- **Required work**:
**a.** From the court order, reproduce the passage from "Guy Gerken, pro" to "786 N.W.2d 124." word for word.
**b.** According to the court order, under which case are Gerken's claims procedurally barred?

- **Text provided**:
━━━━━━━━━━━━━━━━━━━━

District IV

 


July 8, 2014 


To:


Hon. John W. Markson

Circuit Court Judge

Dane County Courthouse

215 South Hamilton, Br. 1, Rm. 6109

Madison, WI  53703

 

Carlo Esqueda

Clerk of Circuit Court

Room 1000

215 South Hamilton

Madison, WI  53703
Mary Ellen Karst

Asst. District Attorney

215 South Hamilton, Rm. 3000

Madison, WI  53703

 

Nancy A. Noet

Assistant Attorney General

P.O. Box 7857

Madison, WI  53707-7857

 

Guy L. Gerken 271186

Stanley Corr. Inst.

100 Corrections Drive

Stanley, WI  54768


 

You are hereby notified that the Court has entered the following opinion and order: 

 

 

 

 

 

 

 

2013AP525

State of Wisconsin v. Guy L. Gerken (L.C. #2005CF1640)

 

 

 


Before Lundsten, Sherman and Kloppenburg, JJ.

Guy Gerken, pro se appellant, appeals the circuit court’s order denying his motion for postconviction relief.  After reviewing the briefs and record, we conclude at conference that this case is appropriate for summary disposition.  See Wis. Stat. Rule 809.21 (2011-12).[1]  We summarily affirm on the basis that Gerken’s claims are procedurally barred under State v. Allen, 2010 WI 89, 328 Wis. 2d 1, 786 N.W.2d 124.

━━━━━━━━━━━━━━━━━━━━

- **Material provided**:
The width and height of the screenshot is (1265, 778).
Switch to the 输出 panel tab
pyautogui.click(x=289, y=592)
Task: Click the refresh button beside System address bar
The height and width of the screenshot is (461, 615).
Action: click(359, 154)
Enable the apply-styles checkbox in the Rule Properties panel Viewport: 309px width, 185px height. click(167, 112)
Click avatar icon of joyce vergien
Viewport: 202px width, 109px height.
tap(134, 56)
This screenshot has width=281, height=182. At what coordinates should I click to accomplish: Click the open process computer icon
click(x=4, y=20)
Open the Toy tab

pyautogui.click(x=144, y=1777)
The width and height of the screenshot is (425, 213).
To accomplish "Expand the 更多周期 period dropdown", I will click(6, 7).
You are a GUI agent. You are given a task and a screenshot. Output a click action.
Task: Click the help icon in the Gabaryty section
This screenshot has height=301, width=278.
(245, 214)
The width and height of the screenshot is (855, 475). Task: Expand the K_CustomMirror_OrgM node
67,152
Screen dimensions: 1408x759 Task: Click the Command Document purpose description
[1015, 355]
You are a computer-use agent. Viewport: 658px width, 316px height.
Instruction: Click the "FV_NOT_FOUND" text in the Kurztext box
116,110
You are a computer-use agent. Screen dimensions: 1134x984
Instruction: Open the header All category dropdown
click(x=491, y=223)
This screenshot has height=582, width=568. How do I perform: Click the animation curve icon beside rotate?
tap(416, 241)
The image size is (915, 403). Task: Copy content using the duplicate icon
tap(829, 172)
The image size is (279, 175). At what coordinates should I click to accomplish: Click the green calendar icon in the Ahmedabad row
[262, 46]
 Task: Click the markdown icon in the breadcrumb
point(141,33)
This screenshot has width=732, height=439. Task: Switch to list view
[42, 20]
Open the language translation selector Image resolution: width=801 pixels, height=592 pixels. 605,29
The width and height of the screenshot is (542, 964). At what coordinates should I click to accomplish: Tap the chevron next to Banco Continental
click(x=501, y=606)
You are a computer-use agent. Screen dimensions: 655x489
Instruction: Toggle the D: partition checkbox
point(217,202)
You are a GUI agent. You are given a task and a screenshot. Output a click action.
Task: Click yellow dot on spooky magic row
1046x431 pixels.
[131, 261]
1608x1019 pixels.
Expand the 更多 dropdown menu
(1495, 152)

━━━━━━━━━━━━━━━━━━━━

- **Outputs in order**:
**a.**
Guy Gerken, pro se appellant, appeals the circuit court’s order denying his motion for postconviction relief.  After reviewing the briefs and record, we conclude at conference that this case is appropriate for summary disposition.  See Wis. Stat. Rule 809.21 (2011-12).[1]  We summarily affirm on the basis that Gerken’s claims are procedurally barred under State v. Allen, 2010 WI 89, 328 Wis. 2d 1, 786 N.W.2d 124.

**b.** State v. Allen, 2010 WI 89, 328 Wis. 2d 1, 786 N.W.2d 124.